I would tape the sounds the cat would make, the voice sounds he would make when he was trying to talk to me, and I would play those sounds back to him three and four hours a day, and I would let him watch my lips, and he just got to where he could do it.
Blackie's catechism soon began to pay off. According to Mr. Miles:
He was talking when he was six months old, but I could not prove it then. It was where I could understand him, but you can't understand him. It took me altogether a year and a half before I had him talking real plain where you could understand him.
Ineluctably, Blackie's talents were taken to the marketplace, and the rest is history. Blackie catapulted into public prominence when he spoke, for a fee, on radio and on television shows such as "That's Incredible." Appellants capitalized on Blackie's linguistic skills through agreements with agents in South Carolina, North Carolina, and Georgia. The public's affection for Blackie was the catalyst for his success, and Blackie loved his fans. As the District Judge observed in his published opinion, Blackie even purred "I love you" to him when he encountered Blackie one day on the street.1
Sadly, Blackie's cataclysmic rise to fame crested and began to subside. The Miles family moved temporarily to Augusta, Georgia, receiving "contributions" that Augusta passersby paid to hear Blackie talk. After receiving complaints from several of Augusta's ailurophobes, the Augusta police--obviously no ailurophiles themselves2--doggedly insisted that appellants would have to purchase a business license. Eventually, on threat of incarceration, Mr. and Mrs. Miles acceded to the demands of the police and paid $50 for a business license.
The gist of appellant's argument is that the Augusta business ordinance contains no category for speaking animals. The ordinance exhaustively lists trades, businesses, and occupations subject to the tax and the amount of the tax to be paid, but it nowhere lists cats with forensic prowess. However, section 2 of Augusta's Business Ordinance No. 5006 specifies that a $50 license shall be paid by any "Agent or Agency not specifically mentioned." Appellants insist that the drafters of section 2 could not have meant to include Blackie the Talking Cat and, if they did, appellants assert that section 2, as drafted, is vague and overbroad and hence unconstitutional.

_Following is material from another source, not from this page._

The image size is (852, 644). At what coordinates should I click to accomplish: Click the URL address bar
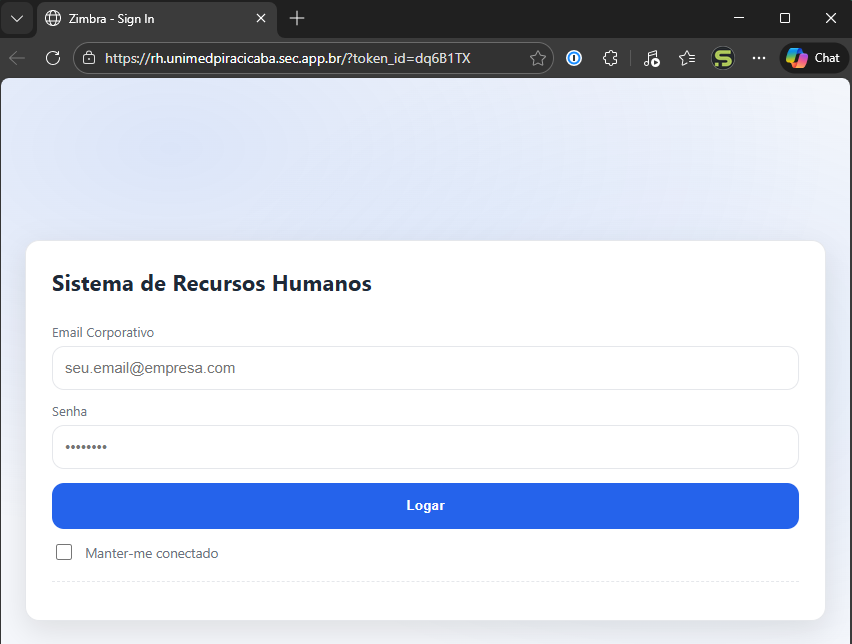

Upon review of appellants' claims, we agree with the district court's detailed analysis of the Augusta ordinance. The assertion that Blackie's speaking engagements do not constitute an "occupation" or "business" within the meaning of the catchall provision of the Augusta ordinance is wholly without merit. Although the Miles family called what they received for Blackie's performances "contributions," these elocutionary endeavors were entirely intended for pecuniary enrichment and were indubitably commercial.3 Moreover, we refuse to require that Augusta define "business" in order to avoid problems of vagueness. The word has a common sense meaning that Mr. Miles undoubtedly understood.4
Appellants' attack on the vagueness of section 4 of the Augusta ordinance, which permits the mayor, in his discretion, to require a license, is not properly before this Court. As the district court indicated, defendants sought to enforce only section 2 of the ordinance in this case. 551 F.Supp. at 354.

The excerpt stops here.